Paola Fernández and her three children (see photo right) are a typical example. They are from a small town in eastern Venezuela and, driven by hunger and the search for work, she together with her three children and husband walked 120 kilometres to the capital. There they soon realised that it was almost impossible to earn an income. The story of Paola Fernández and her family is also that of many people in Venezuela. They are in urgent need of support.
Elderly people on their own in El Nula
Many elderly people also live in El Nula with no support, left on their own after their families fled to Colombia. These elderly people also constitute an especially at-risk group in the midst of the ongoing covid-19 epidemic. The Baptist Church therefore offers them support in the form of nutritious meals and toiletries.
Covid-19 disinfection campaigns
In the capital city of Caracas, HEKS/EPER is also supporting a disinfection campaign. "Ojo ciudadano", a HEKS/EPER partner organisation, conducts hygiene activities at three public health centres where it regularly carries out deep-cleaning and disinfection. This is crucial to preventing as well as halting the spread of covid-19 at the centres. These activities are carried out in close cooperation with the Ministry of Health.
Food and hygiene products for vulnerable persons
Besides, thanks to the support of HEKS/EPER and its funding partner Medicor Foundation, people affected by poverty are receiving meals, food products and toiletries which Venezuela’s hyperinflation has rendered unaffordable (the price of a package of spaghetti or a toothbrush is currently about half of a month's wages). The HEKS/EPER emergency aid programme is reaching some 18,700 especially vulnerable people including children, pregnant women and the elderly.
Drinking water, hygiene and shelter for internal migrants
With the support of Swiss Solidarity, HEKS/EPER is providing emergency aid for Venezuelan migrants stranded in El Amparo (in the federal state of Apure), located on the border with Colombia.
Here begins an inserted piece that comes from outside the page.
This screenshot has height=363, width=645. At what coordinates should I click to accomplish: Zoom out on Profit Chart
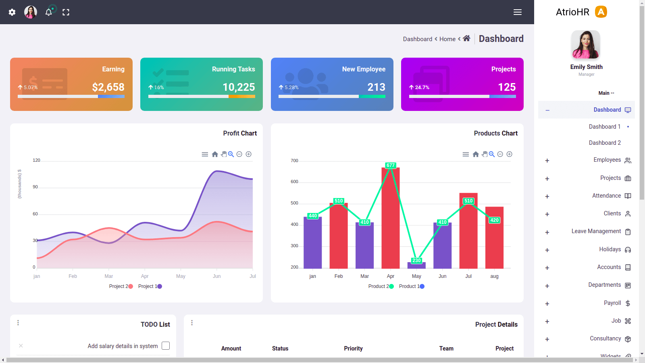[x=239, y=154]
El Amparo is an informal settlement in the district of Paéz and is tolerated by the government. It was set up in October 2017 on the banks of the Arauca River at the Colombian border and lies in a flood-prone area. Some 500 internal migrants live there under the direst of circumstances. When they arrived in El Amparo in 2017, each family occupied a small plot of land along the Arauca River and this was tolerated by the local authorities at the time. Today they still live under extremely dire and precarious conditions in the huts they built themselves out of banana leaves, sticks and bits of plastic.
Yet people there refuse to be resettled elsewhere as their livelihoods depend on small-scale cross-border trading as well as fishing in the river. The HEKS/EPER project supports over 500 people who have settled in this area by providing better accommodation and implementing flood protection measures. Households are involved directly in the building of flood protection barriers. Those who help with the construction are paid a wage, which enables them to buy essential items for themselves.